WHAT IS ASKED → Could you arrange the lines of the material below as a numbered list, beginning with the line that contains "Click the Select All secrets link" and continuing through the line that contains "pos(1495,682)", leaving out blank lines?
Start EXTRACTED INFORMATION
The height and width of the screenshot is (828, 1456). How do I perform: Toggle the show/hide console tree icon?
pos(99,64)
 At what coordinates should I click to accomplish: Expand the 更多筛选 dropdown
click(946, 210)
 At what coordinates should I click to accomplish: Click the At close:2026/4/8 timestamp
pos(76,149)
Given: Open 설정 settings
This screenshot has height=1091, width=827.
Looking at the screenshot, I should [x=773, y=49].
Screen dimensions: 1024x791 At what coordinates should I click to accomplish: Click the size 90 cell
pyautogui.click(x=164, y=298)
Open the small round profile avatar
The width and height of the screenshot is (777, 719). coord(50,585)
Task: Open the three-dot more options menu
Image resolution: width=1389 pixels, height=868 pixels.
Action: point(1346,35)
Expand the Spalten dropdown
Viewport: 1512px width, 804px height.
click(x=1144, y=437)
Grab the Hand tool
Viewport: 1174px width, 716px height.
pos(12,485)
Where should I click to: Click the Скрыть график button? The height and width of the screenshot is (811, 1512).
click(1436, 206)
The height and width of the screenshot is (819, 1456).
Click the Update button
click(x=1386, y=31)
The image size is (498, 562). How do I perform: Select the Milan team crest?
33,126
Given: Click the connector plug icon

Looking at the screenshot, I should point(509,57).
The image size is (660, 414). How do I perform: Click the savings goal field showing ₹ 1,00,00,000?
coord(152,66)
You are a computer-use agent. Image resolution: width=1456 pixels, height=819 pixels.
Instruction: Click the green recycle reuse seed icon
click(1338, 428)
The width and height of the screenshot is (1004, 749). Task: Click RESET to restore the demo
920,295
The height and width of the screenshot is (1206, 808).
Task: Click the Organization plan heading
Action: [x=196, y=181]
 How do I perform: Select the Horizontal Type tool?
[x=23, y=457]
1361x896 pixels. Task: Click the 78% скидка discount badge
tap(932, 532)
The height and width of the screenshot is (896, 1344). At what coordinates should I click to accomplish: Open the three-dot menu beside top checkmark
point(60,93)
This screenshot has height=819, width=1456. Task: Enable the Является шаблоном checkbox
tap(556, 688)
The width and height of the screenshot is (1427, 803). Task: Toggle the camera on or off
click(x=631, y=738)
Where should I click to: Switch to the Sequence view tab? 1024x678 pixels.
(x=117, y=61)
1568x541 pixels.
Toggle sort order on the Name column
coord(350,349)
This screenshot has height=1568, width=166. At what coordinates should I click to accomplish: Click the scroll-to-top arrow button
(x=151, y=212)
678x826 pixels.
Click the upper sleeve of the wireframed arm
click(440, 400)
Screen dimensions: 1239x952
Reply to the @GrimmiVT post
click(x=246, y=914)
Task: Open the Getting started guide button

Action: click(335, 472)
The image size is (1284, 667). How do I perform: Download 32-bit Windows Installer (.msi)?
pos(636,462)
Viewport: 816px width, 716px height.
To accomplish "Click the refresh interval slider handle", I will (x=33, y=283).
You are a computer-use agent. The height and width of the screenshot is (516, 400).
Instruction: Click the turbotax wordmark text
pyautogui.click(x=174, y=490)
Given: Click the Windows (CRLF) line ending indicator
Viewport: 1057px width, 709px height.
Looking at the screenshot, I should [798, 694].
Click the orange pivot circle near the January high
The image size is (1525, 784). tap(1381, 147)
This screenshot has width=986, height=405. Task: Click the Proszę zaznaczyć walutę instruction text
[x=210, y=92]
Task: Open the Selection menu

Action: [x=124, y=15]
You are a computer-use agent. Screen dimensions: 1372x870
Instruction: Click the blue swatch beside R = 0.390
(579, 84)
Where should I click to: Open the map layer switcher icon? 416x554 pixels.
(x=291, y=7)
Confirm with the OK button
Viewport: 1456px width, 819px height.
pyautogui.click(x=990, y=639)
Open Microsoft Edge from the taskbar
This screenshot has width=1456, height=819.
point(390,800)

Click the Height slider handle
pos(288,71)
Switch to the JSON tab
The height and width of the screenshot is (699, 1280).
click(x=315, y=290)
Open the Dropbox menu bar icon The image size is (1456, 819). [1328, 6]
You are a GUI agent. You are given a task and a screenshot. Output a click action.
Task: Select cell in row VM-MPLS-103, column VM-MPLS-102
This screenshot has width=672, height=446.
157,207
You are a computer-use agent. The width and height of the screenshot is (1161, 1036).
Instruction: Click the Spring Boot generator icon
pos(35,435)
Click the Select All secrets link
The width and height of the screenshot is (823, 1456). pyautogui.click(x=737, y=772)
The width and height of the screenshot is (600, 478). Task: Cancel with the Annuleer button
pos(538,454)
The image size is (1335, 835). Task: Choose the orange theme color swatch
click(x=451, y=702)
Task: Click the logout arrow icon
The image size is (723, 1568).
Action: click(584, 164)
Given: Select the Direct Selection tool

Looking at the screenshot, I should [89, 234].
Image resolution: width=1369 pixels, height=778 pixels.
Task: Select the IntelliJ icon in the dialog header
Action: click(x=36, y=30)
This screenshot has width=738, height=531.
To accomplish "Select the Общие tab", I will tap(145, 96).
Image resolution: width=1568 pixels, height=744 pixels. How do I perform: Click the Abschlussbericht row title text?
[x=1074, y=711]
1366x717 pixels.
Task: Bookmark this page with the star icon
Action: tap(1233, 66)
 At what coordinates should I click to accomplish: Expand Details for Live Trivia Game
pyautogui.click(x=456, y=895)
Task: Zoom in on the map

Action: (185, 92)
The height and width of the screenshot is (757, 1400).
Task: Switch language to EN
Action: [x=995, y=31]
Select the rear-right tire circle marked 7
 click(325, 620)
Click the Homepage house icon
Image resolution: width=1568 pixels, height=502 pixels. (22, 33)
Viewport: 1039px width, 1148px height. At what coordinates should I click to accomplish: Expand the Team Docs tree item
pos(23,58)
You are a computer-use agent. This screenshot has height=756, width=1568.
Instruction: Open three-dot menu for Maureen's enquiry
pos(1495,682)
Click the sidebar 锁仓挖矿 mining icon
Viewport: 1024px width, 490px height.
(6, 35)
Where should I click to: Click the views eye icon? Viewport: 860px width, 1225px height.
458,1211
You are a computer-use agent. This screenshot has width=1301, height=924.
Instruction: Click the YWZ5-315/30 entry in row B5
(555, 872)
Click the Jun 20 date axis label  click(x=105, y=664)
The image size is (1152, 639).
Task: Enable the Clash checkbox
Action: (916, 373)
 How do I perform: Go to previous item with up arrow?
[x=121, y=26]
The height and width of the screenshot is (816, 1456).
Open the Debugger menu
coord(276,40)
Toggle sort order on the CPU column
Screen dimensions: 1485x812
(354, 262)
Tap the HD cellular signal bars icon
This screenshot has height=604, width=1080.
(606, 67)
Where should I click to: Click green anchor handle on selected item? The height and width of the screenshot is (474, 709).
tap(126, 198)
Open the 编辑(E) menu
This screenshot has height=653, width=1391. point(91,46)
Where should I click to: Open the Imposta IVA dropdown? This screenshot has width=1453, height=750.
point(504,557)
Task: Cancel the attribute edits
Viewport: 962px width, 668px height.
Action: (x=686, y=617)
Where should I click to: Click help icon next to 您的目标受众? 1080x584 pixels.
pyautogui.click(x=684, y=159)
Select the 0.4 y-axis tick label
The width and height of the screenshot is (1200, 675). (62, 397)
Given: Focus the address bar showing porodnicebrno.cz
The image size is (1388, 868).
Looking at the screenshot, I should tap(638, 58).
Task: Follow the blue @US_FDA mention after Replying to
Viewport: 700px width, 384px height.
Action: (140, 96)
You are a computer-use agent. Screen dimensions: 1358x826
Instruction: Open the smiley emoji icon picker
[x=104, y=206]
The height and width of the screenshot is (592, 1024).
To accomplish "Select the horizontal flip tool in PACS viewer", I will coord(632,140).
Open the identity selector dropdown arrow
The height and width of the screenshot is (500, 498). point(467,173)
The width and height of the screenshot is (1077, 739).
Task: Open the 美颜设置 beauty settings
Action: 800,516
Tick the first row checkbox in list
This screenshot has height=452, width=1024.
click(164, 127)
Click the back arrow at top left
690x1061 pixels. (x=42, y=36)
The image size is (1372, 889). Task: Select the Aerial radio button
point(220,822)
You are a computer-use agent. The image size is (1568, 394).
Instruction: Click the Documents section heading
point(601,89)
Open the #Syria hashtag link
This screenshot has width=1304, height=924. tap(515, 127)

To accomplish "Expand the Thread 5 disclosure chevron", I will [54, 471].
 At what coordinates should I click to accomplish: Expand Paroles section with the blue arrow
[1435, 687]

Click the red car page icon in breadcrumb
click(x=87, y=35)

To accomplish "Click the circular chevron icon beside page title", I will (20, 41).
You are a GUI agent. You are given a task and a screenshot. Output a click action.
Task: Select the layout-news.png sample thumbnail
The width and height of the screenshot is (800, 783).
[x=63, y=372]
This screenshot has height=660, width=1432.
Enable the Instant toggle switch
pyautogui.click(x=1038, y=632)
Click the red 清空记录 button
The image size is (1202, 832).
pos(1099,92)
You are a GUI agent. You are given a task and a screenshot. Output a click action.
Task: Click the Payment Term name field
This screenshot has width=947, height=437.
End EXTRACTED INFORMATION
PROBLEM SOLUTION →
1. Click the Select All secrets link
2. The width and height of the screenshot is (823, 1456). pyautogui.click(x=737, y=772)
3. The width and height of the screenshot is (600, 478). Task: Cancel with the Annuleer button
4. pos(538,454)
5. The image size is (1335, 835). Task: Choose the orange theme color swatch
6. click(x=451, y=702)
7. Task: Click the logout arrow icon
8. The image size is (723, 1568).
9. Action: click(584, 164)
10. Given: Select the Direct Selection tool
11. Looking at the screenshot, I should [89, 234].
12. Image resolution: width=1369 pixels, height=778 pixels.
13. Task: Select the IntelliJ icon in the dialog header
14. Action: click(x=36, y=30)
15. This screenshot has width=738, height=531.
16. To accomplish "Select the Общие tab", I will tap(145, 96).
17. Image resolution: width=1568 pixels, height=744 pixels. How do I perform: Click the Abschlussbericht row title text?
18. [x=1074, y=711]
19. 1366x717 pixels.
20. Task: Bookmark this page with the star icon
21. Action: tap(1233, 66)
22.  At what coordinates should I click to accomplish: Expand Details for Live Trivia Game
23. pyautogui.click(x=456, y=895)
24. Task: Zoom in on the map
25. Action: (185, 92)
26. The height and width of the screenshot is (757, 1400).
27. Task: Switch language to EN
28. Action: [x=995, y=31]
29. Select the rear-right tire circle marked 7
30.  click(325, 620)
31. Click the Homepage house icon
32. Image resolution: width=1568 pixels, height=502 pixels. (22, 33)
33. Viewport: 1039px width, 1148px height. At what coordinates should I click to accomplish: Expand the Team Docs tree item
34. pos(23,58)
35. You are a computer-use agent. This screenshot has height=756, width=1568.
36. Instruction: Open three-dot menu for Maureen's enquiry
37. pos(1495,682)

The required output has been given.